WHAT THIS TASK INVOLVES> No pictures, please. Copy exactly the lines from the one with "You are a GUI" through the final line below.

>>

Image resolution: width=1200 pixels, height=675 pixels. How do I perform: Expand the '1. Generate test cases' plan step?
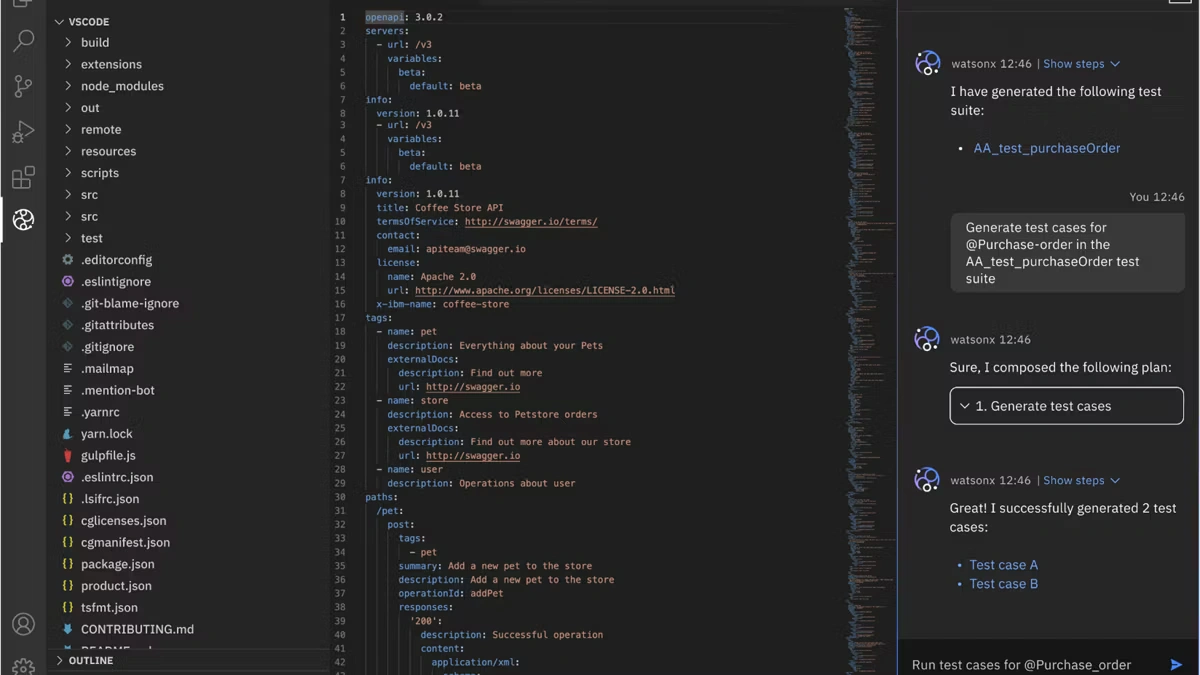(964, 406)

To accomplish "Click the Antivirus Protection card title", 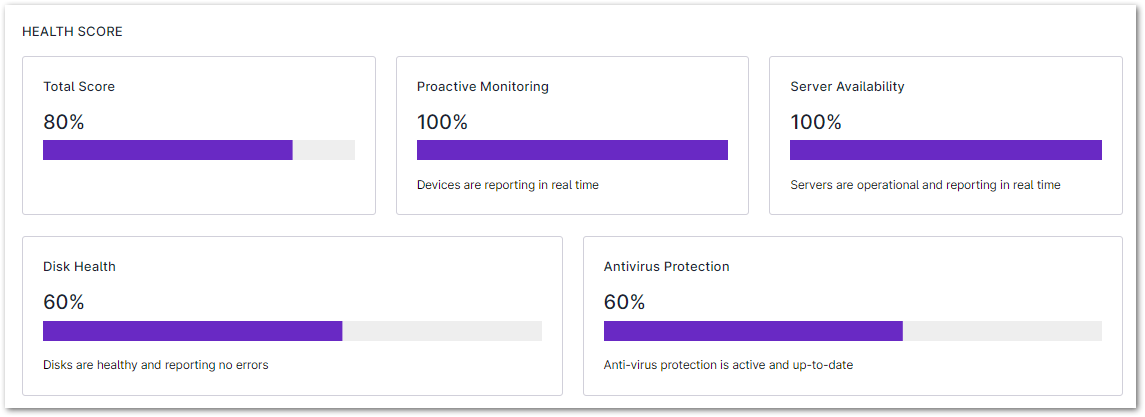I will tap(666, 267).
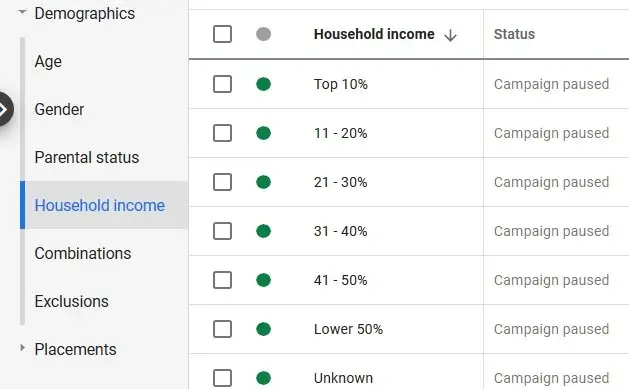Click the green status dot for Lower 50%
This screenshot has width=629, height=389.
(x=263, y=329)
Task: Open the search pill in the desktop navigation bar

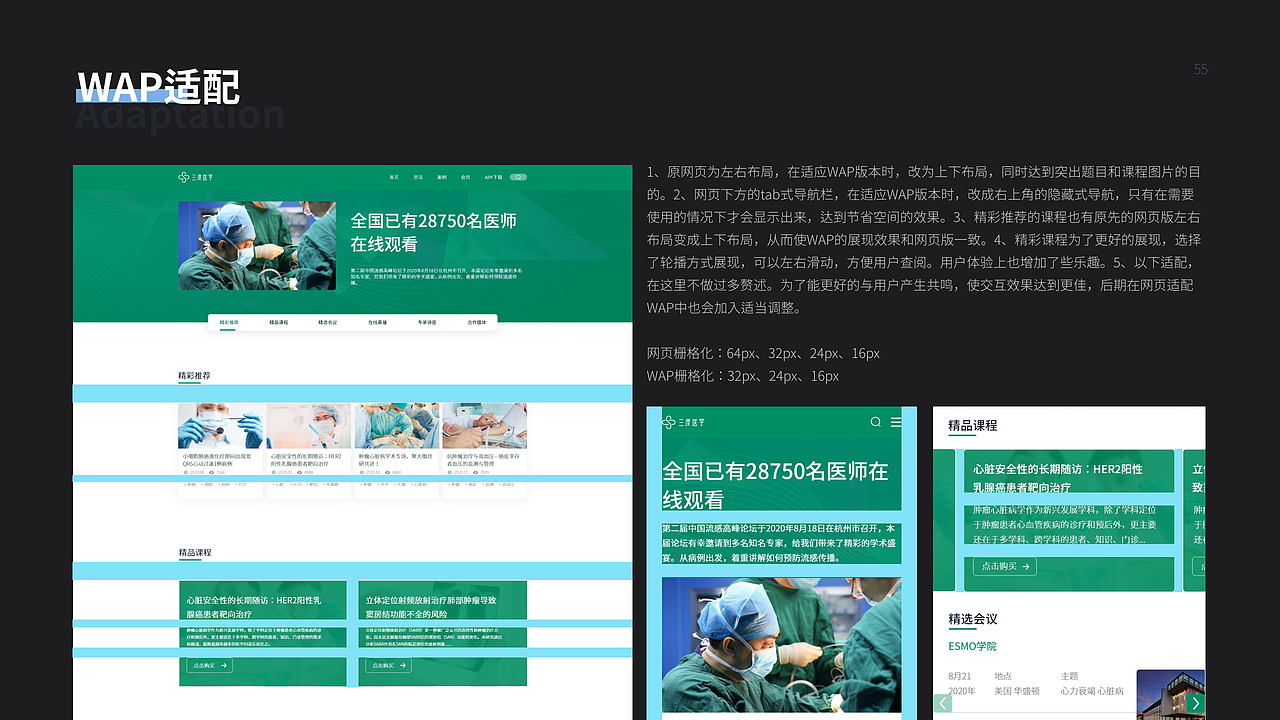Action: click(x=518, y=177)
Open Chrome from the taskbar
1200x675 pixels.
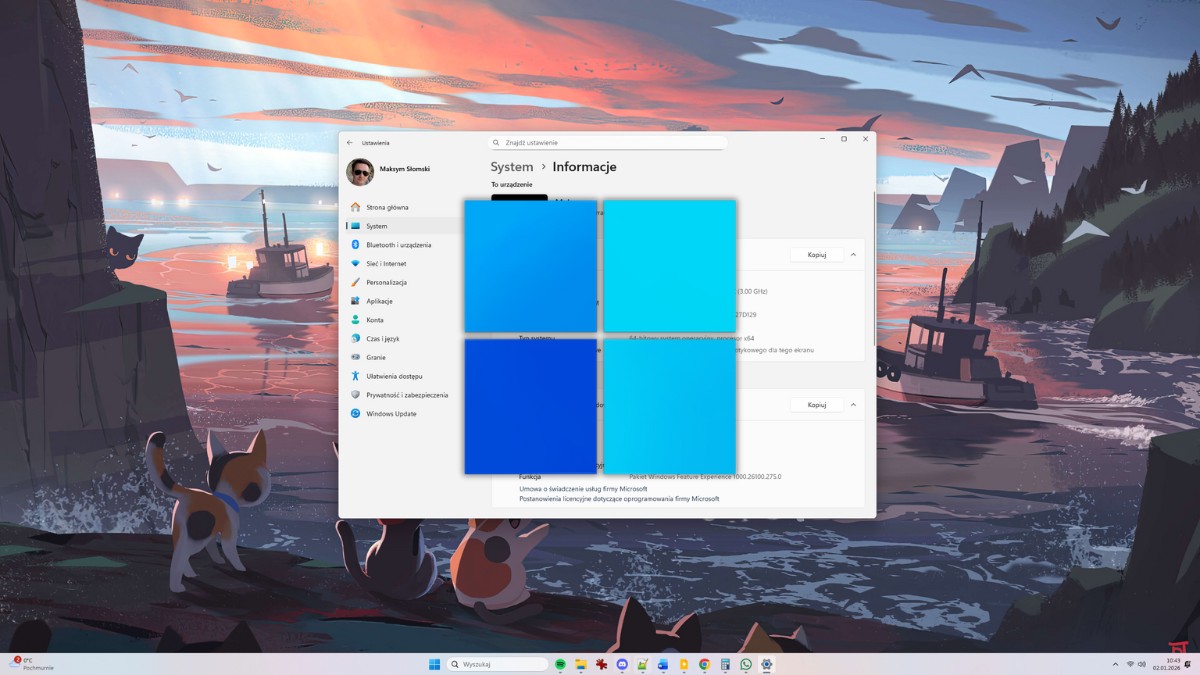(704, 663)

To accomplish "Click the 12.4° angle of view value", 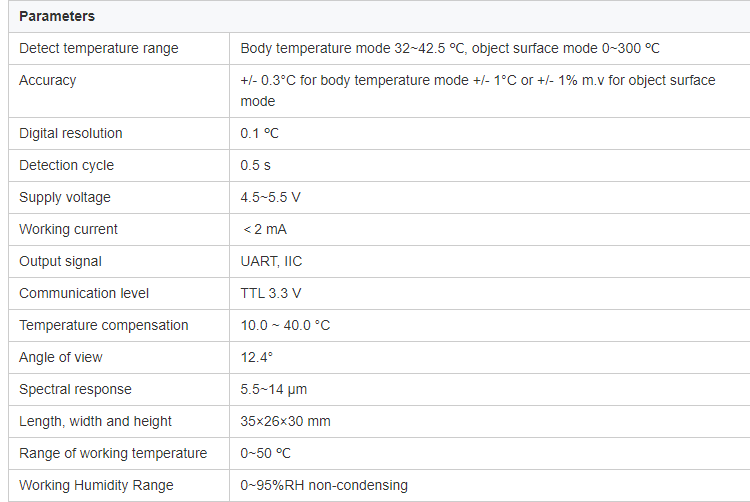I will [x=256, y=358].
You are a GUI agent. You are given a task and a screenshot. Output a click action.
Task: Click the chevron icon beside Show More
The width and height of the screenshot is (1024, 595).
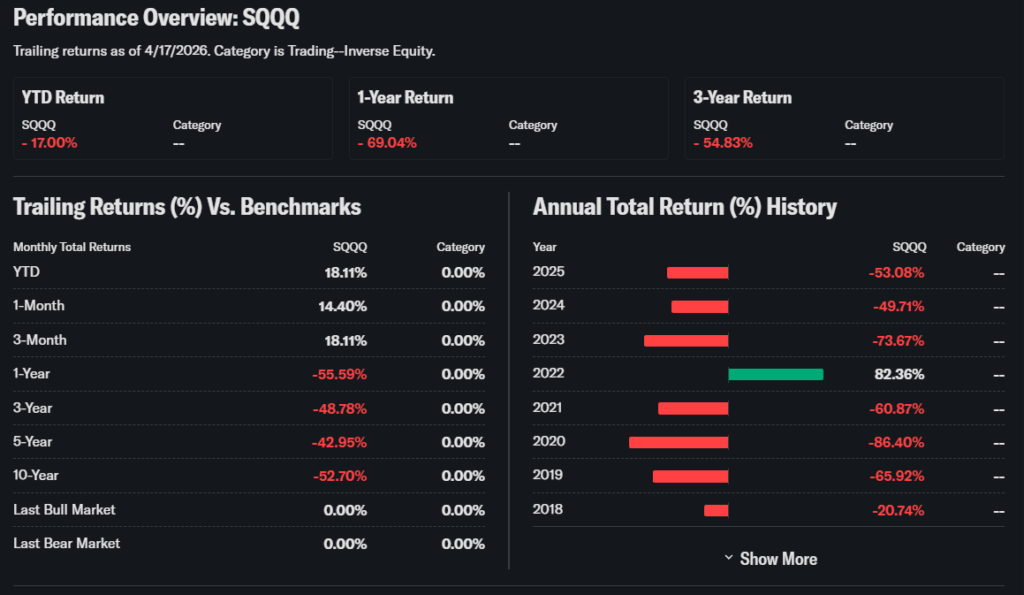[x=729, y=558]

<<

TASK OUTPUT>
You are a GUI agent. You are given a task and a screenshot. Output a click action.
Task: Click the chevron icon beside Show More
The width and height of the screenshot is (1024, 595).
[x=729, y=558]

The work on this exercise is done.